A versão liberal assenta no princípio do imposto negativo. Milton Friedman dizía deste método que estava a mais eficaz porque dava dinheiro miúdo aos indivíduos, os quais saberiam melhor do que niguém o que fazer disso – e sobretudo melhor do que o Estado. Esta versão foi enfraquecida pela crise de 2008, do mesmo modo que as teorias do mercado eficiente de Milton Friedman.

Uma versão mais social do rendimento básico centra-se mais na condição dos indivíduos e nas suas capacidades de enfrentar o desemprego. O rendimento básico não é mais considerado como um instrumento ao serviço do mercado, mas como um remédio contra as suas disfunções. Frente à improbabilidade de uma próxima volta do pleno emprego, permite lutar contra a redução do nível de vida e a violência social e símbólica causada pelo desemprego.

A versão marxista, cerca desta última, evocava o advento de uma sociedade na que o trabalho sería exclusivamente assegurado por máquinas, as únicas que criaram riquezas. Assim, toda a humanidade sairía da condição salarial e as riquezas, criadas mecanicamente, seríam redistribuidas sob a forma de subsídios incondicionáveis.
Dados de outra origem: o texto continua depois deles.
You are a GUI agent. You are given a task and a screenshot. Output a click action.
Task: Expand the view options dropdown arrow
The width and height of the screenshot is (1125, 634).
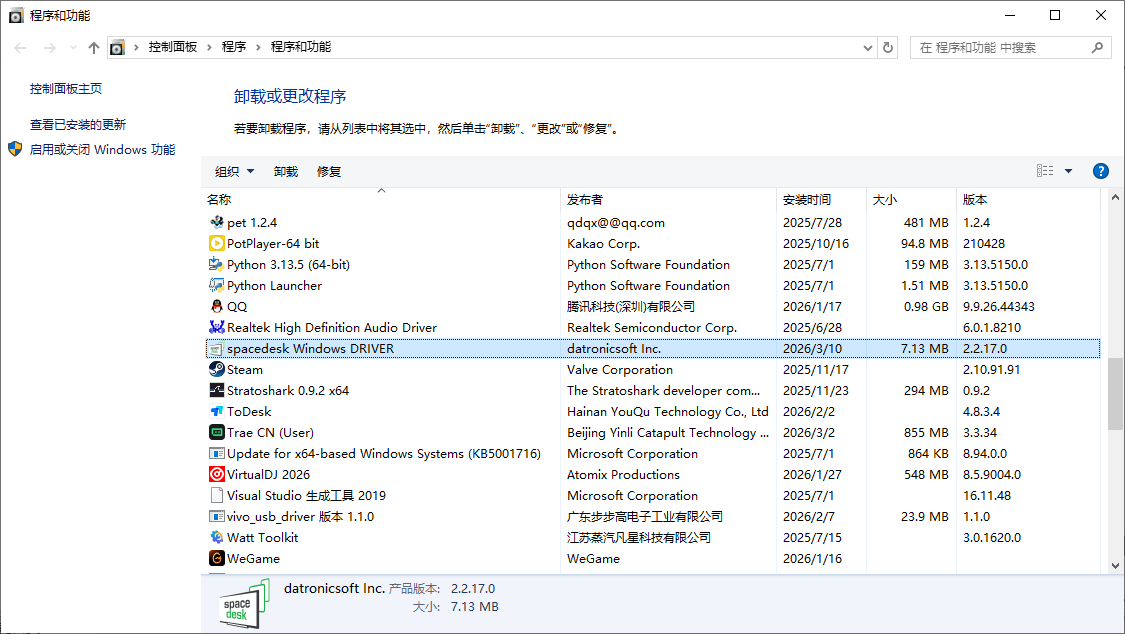click(1068, 171)
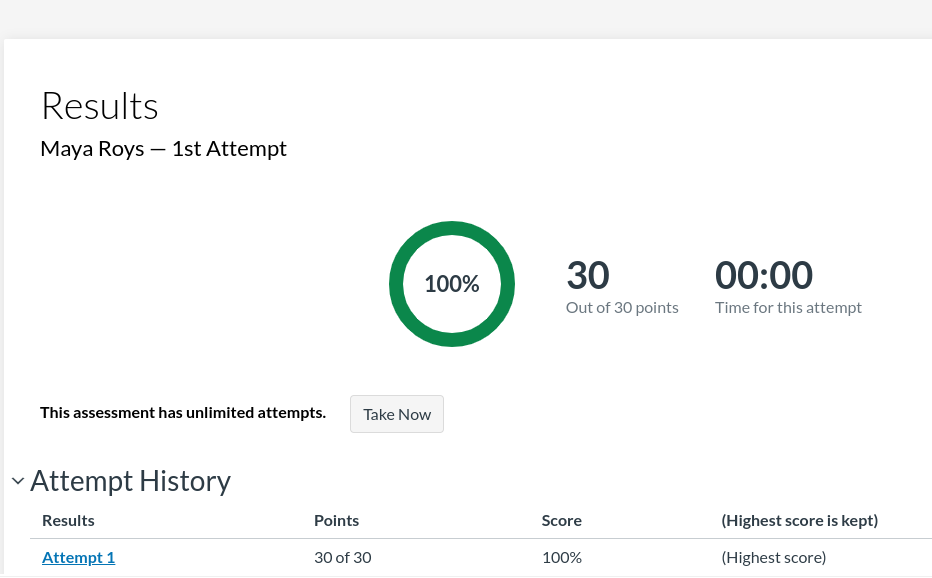Image resolution: width=932 pixels, height=578 pixels.
Task: Click the 100% text inside the donut
Action: click(452, 284)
Rendimento básico incondicional ou diminuição do tempo de trabalho?

Que dê dinheiro miúdo aos indivíduos no seu vertente liberal, ou que os proteja dos malefícios do mercado na sua versão marxista, o rendimento básico não resolve de nenhuma maneira o problema primário do emprego. De maneira caricatural, podería-se dizer que contribui para manter um elevado nível de desemprego, criando “gerações de pesssas inativas”.

Além disso e de maneira paradoxal, o  rendimento básico podería contribuir para reinforçar as desigualdades socioeconómicas. Com a segurança de obter um subsídio incondicional, há que temer pressões para a baixa dos salários. O projeto finlandês não derroga esta  lógica : o governo espera encorajar a população para que aceite mais fácilmente empregos menores e mais precários, em part-time e menos bem pagados. O rendimento básico incondicional corre então o risco de acentuar a relação entre patrões e empregados em detrimento dos últimos.
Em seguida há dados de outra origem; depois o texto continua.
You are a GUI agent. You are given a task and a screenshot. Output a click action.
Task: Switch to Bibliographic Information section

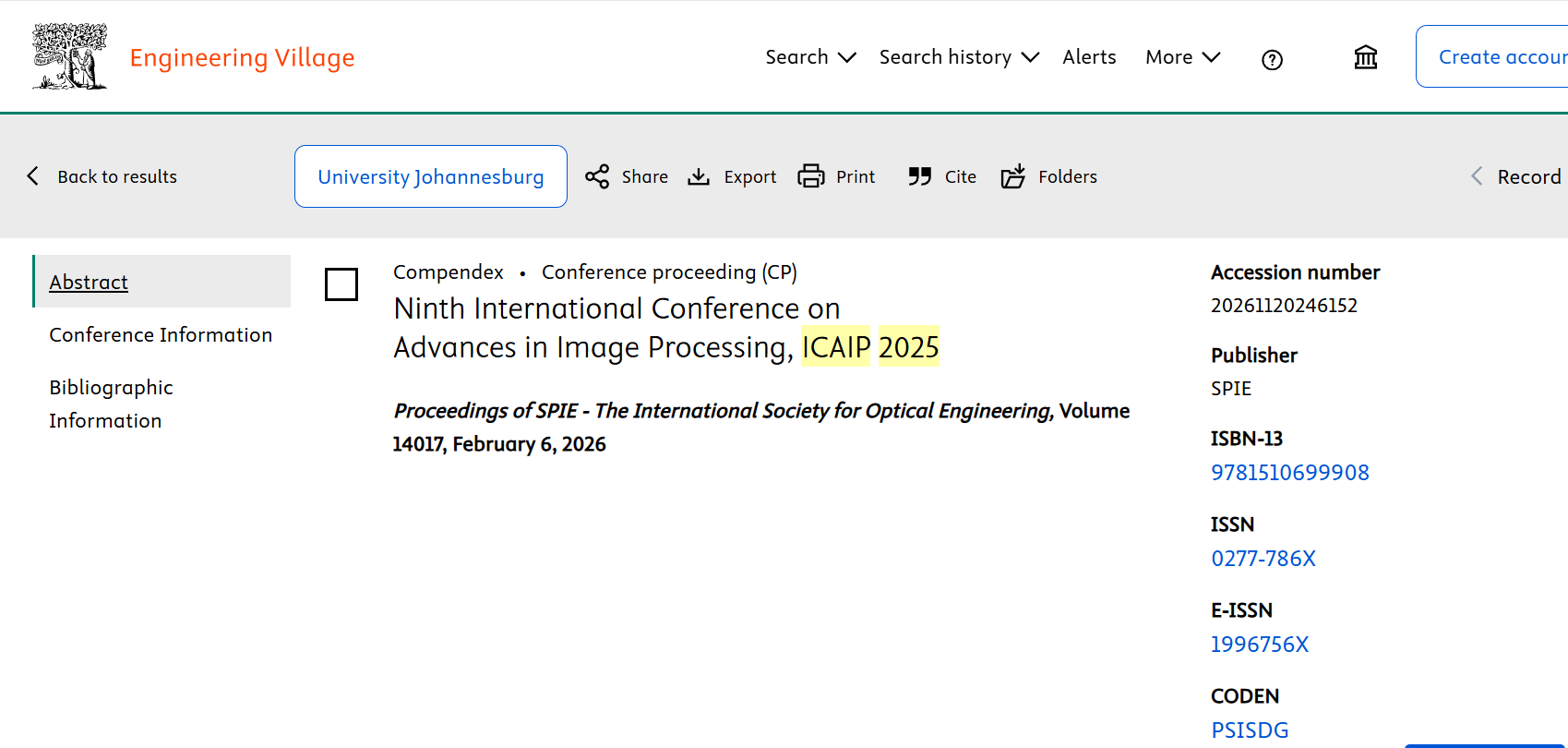point(111,404)
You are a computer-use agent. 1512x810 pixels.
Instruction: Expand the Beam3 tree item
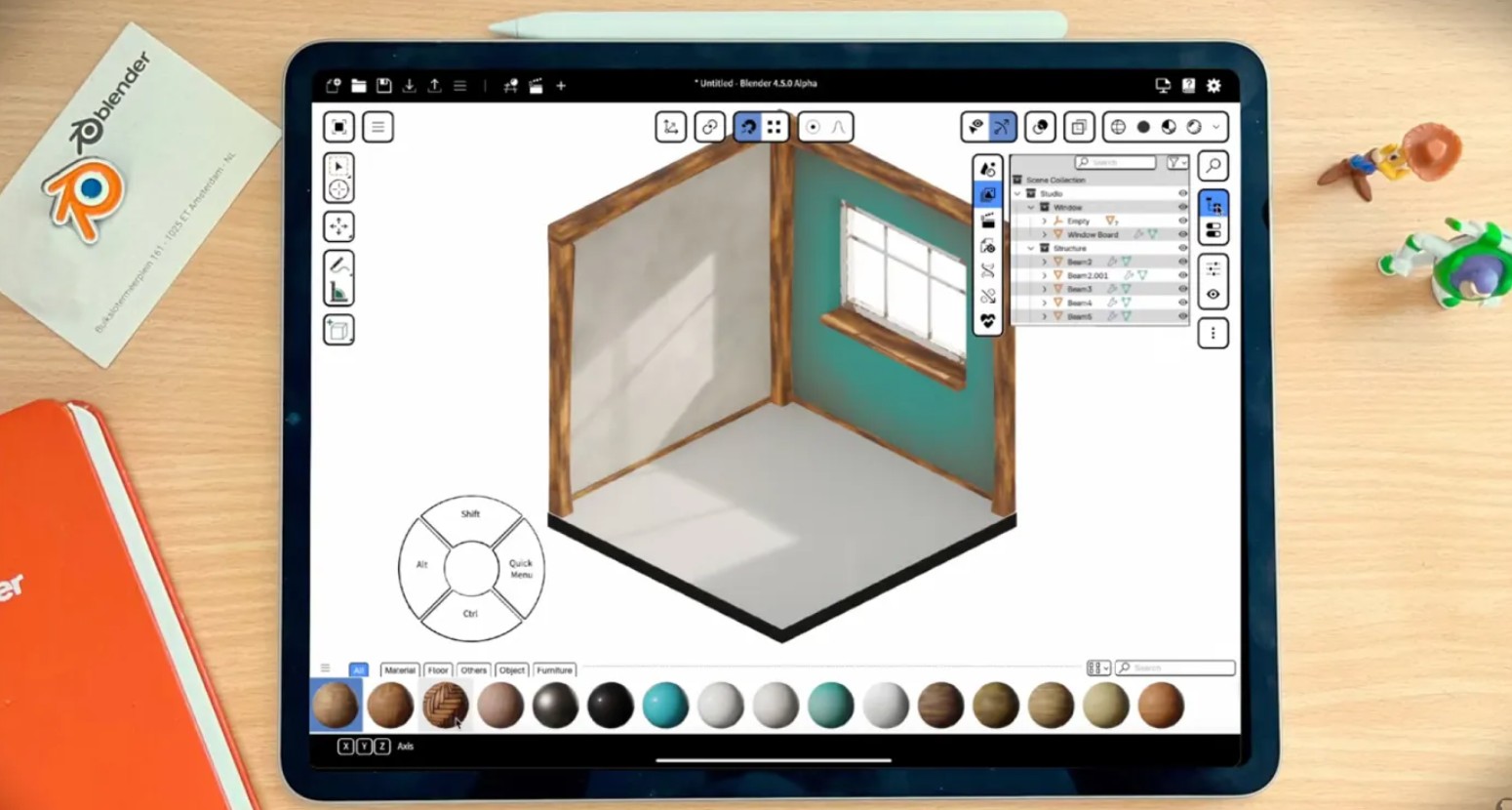click(1044, 289)
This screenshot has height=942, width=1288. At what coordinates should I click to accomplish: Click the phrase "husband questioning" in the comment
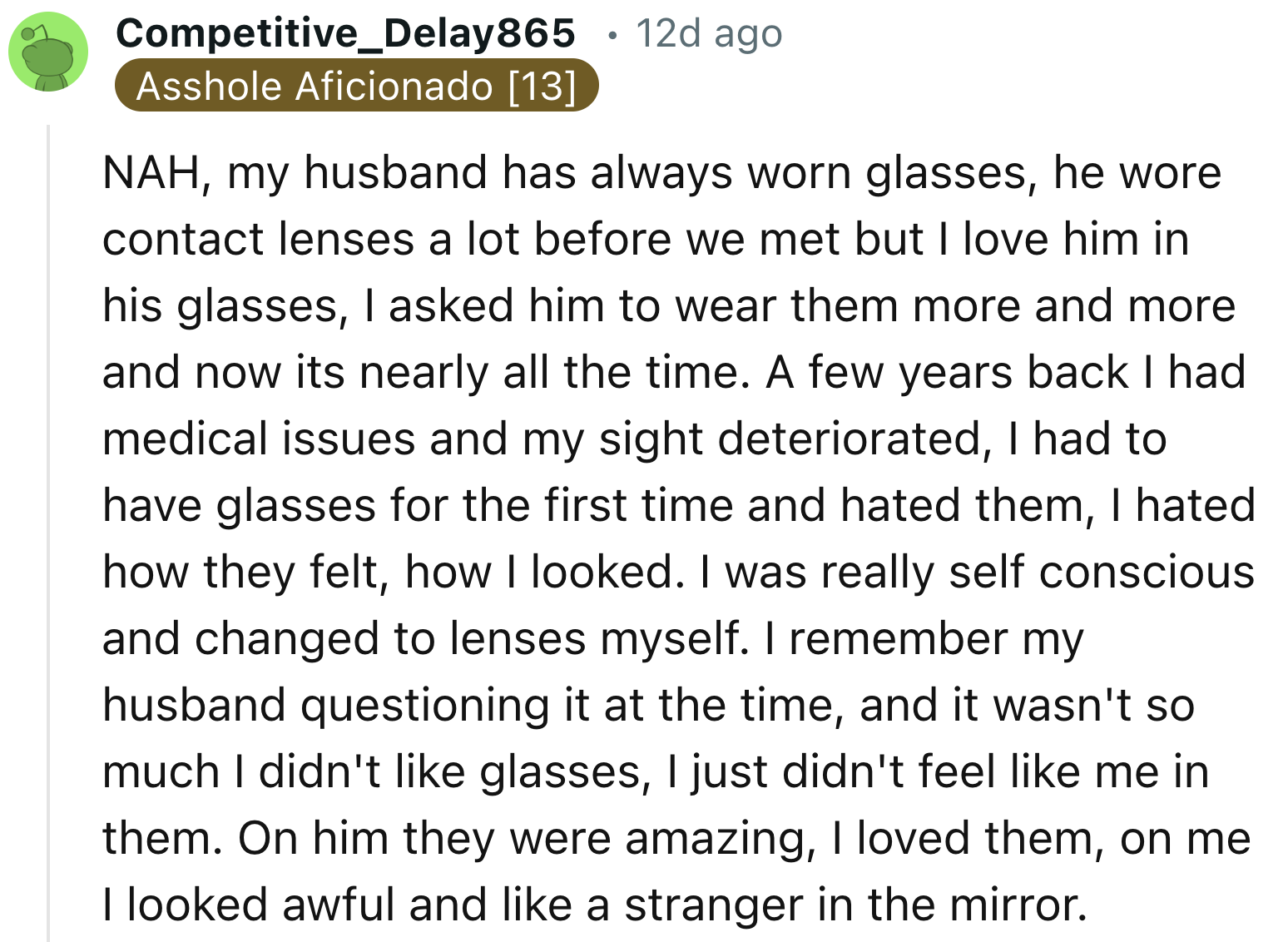(x=326, y=706)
Além do mais, isto desempenha um papel no aumento da quantidade de moeda em circulação, um dos fatores-chave da última crise. Se tem a virtude de devolver o poder de compra a quêm lhes falta, o rendimento básico inscreve-se numa lógica consumista pouco na linha do outro grande combate do planeta, o da proteção do ambiente. Este parece cada vez mais incompátivel com a ideológia económica dominante que se assenta no crescimento económico.
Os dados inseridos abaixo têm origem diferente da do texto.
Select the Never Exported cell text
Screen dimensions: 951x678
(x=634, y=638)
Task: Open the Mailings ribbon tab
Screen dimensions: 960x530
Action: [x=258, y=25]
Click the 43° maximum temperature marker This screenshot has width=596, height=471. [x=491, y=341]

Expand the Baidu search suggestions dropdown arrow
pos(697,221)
O rendimento básico oferece uma relativa segurança em frente à extrema pobreza. Mas é prciso que o seu nível esteja em consonância com o custo local de vida. Efetivamente, os diferentes partidos finlandeses têm dificuldades em concordar neste ponto, já que os Verdes preconizavam um subsídio duns 400€ por mês, a Aliança de Esquerda uns 600€ e os liberais entre 800 e 1000€. Por fim, uma revisão do mercado do trabalho que permitiría garantir uma atividade para todos sem no entanto aumentar o número de empregos precários, como se observa no Reino Unido, nem aniquilar qualquer esforço ambiental tornado quimérico pela ideológia do crescimento, parece cada vez mais necessária. Uma redução do tempo de trabalho, ou a instauração dum salário perpétuo e não dum rendimento – o salário ainda se liga a um trabalho mesmo se não é ligado a um emprego – poderíam ir neste sentido.